About 1937, Ernst, a former Dadaist, began to experiment with two unpredictable processes called decalcomania andgrattage. Decalcomania is the technique of pressing a sheet of paper onto a painted surface and peeling it off again, while grattage is the process of scraping pigment across a canvas that is laid on top of a textured surface. He used a combination of these techniques in The Barbarians (1999.363.21) of 1937. This composition of sparring anthropomorphic figures in a deserted postapocalyptic landscape exemplifies the recurrent themes of violence and annihilation found in Surrealist art.

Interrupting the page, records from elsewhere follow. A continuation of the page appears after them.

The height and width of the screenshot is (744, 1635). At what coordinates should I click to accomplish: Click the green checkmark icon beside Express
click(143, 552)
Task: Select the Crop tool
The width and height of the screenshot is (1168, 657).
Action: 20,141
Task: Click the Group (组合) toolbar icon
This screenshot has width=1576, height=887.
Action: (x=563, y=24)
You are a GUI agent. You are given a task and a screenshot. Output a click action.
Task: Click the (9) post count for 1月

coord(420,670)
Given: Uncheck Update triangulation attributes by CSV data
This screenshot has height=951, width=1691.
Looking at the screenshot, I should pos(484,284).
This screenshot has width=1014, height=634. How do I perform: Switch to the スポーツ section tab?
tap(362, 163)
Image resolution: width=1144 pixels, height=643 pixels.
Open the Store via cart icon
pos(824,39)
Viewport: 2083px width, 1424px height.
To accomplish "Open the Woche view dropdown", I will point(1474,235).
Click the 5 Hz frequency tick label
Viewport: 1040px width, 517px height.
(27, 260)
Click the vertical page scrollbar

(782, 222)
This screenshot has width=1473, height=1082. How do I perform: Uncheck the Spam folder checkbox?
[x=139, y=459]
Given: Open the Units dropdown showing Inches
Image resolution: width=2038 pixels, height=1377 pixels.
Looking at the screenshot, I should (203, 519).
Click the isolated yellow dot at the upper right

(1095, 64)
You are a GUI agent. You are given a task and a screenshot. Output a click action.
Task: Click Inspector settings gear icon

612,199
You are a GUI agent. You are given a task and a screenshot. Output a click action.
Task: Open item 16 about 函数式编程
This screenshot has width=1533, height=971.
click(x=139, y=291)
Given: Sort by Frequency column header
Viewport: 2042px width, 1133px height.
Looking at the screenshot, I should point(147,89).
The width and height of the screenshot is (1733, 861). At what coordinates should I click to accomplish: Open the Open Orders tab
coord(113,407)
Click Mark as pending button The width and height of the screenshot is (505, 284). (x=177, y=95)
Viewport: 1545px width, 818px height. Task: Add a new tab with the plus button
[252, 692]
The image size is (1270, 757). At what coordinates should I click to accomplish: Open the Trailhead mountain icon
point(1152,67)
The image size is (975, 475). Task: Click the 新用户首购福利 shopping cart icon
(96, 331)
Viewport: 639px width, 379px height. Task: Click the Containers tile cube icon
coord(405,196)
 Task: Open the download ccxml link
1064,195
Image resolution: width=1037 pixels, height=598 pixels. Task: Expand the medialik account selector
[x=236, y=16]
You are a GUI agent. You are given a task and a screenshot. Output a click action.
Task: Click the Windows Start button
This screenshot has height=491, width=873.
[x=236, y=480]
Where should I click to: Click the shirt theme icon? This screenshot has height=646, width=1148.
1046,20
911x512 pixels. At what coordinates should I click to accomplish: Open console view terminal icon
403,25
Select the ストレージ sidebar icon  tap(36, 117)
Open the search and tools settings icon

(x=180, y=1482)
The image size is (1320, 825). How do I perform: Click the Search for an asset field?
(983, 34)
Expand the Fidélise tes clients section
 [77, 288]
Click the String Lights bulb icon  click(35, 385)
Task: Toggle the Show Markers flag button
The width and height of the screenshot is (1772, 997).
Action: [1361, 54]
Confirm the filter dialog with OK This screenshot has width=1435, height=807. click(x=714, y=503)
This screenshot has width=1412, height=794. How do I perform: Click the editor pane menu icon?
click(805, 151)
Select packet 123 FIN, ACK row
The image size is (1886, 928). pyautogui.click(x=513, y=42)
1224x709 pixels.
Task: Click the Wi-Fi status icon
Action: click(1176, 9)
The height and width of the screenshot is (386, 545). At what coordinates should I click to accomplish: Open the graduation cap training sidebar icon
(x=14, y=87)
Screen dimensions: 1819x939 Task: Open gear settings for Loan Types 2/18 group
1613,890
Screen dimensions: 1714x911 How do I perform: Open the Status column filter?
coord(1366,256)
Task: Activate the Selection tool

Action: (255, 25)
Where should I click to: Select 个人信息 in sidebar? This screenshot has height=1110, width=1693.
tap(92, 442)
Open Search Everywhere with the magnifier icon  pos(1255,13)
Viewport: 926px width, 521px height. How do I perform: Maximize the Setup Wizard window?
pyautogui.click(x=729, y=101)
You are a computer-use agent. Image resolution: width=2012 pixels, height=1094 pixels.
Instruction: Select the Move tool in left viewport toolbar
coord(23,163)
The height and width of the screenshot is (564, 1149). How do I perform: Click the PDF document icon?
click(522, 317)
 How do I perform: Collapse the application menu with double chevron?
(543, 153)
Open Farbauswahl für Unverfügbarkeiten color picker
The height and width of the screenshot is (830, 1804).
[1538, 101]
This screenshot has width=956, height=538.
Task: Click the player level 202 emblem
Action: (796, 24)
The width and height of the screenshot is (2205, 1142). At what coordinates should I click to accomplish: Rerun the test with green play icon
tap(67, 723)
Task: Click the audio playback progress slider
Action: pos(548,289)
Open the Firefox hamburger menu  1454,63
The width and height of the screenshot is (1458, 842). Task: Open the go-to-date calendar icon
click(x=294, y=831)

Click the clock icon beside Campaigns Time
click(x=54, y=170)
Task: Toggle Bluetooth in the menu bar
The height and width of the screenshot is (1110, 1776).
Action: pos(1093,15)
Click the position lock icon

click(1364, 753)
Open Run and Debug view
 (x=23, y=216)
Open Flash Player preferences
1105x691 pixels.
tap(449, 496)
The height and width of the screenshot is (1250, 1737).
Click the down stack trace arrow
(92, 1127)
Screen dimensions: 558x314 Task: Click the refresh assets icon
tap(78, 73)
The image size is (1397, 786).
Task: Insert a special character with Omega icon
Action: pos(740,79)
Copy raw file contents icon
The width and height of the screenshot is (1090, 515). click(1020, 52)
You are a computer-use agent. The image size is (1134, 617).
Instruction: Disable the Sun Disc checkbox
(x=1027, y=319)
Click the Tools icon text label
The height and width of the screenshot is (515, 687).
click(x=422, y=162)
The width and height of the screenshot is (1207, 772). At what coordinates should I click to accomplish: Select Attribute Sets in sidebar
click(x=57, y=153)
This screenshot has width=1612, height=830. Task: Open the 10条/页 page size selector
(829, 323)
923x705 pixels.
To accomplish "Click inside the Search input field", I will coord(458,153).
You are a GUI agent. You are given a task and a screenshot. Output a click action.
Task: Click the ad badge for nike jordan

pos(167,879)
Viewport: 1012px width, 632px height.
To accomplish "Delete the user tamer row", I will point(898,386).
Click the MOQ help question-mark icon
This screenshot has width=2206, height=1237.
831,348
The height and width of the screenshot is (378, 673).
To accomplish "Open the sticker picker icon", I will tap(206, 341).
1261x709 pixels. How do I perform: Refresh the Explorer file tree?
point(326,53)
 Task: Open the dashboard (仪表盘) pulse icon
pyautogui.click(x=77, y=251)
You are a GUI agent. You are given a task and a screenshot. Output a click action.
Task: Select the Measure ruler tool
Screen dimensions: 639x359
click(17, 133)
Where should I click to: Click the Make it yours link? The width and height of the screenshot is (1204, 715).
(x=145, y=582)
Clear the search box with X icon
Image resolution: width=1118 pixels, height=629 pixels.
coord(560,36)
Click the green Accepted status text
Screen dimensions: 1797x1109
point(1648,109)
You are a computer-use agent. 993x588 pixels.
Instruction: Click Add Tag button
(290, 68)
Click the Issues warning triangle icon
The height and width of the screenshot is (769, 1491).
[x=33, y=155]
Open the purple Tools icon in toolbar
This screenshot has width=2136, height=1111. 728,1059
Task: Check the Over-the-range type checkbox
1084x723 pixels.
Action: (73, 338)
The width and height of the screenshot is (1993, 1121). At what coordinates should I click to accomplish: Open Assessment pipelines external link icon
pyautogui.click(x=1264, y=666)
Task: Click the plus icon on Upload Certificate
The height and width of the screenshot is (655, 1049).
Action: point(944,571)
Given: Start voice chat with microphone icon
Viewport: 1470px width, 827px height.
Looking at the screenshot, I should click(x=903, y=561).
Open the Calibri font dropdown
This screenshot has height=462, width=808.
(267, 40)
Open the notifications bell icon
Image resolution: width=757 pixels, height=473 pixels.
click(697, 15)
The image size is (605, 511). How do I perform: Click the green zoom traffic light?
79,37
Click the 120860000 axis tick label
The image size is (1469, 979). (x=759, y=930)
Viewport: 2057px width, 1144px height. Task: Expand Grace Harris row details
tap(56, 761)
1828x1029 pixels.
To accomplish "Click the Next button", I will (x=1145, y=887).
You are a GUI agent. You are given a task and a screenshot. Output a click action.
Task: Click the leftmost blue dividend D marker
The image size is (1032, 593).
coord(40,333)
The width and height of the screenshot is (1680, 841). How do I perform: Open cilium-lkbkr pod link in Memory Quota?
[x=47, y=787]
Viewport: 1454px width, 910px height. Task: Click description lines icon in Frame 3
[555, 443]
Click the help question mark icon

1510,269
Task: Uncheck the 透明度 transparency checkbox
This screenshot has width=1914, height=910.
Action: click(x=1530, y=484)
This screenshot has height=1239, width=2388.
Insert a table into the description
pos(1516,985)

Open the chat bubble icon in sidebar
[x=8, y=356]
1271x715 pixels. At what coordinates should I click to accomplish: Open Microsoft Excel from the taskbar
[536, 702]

In 1927, the Belgian artist René Magritte (1898–1967) moved from Brussels to Paris and became a leading figure in the visual Surrealist movement. Influenced by de Chirico's paintings between 1910 and 1920, Magritte painted erotically explicit objects juxtaposed in dreamlike surroundings. His work defined a split between the visual automatism fostered by Masson and Miró (and originally with words by Breton) and a new form of illusionistic Surrealism practiced by the Spaniard Salvador Dalí (1904–1989), the Belgian Paul Delvaux (1897–1994), and the French-American Yves Tanguy (1900–1955). In The Eternally Obvious (2002.456.12a-f), Magritte's artistic display of a dismembered female nude is emotionally shocking. In The Satin Tuning Fork (1999.363.80), Tanguy fills an illusionistic space with unidentifiable, yet sexually suggestive, objects rendered with great precision. The painting's mysterious lighting, long shadows, deep receding space, and sense of loneliness also recall the ominous settings of de Chirico.
In 1929, Dalí moved from Spain to Paris and made his first Surrealist paintings. He expanded on Magritte's dream imagery with his own erotically charged, hallucinatory visions. In The Accommodations of Desire (1999.363.16) of 1929, Dalí employs Freudian symbols, such as ants, to symbolize his overwhelming sexual desire. In 1930, Breton praised Dalí's representations of the unconscious in the Second Manifesto of Surrealism. They became the main collaborators on the review Minotaure (1933–39), a primarily Surrealist-oriented publication founded in Paris.
The organized Surrealist movement in Europe dissolved with the onset of World War II. Breton, Dalí, Ernst, Masson, and others, including the Chilean artist Matta (1911–2002), who first joined the Surrealists in 1937, left Europe for New York. The movement found renewal in the United States at Peggy Guggenheim's (1898–1979) gallery, Art of This Century, and the Julien Levy Gallery. In 1940, Breton organized the fourth International Surrealist Exhibition in Mexico City, which included the Mexicans Frida Kahlo (1907–1954) and Diego Rivera (1886–1957) (although neither artist officially joined the movement). Surrealism's surprising imagery, deep symbolism, refined painting techniques, and disdain for convention influenced later generations of artists, including Joseph Cornell (1903–1972) and Arshile Gorky (1904–1948), the latter whose work formed a continuum between Surrealism and Abstract Expressionism.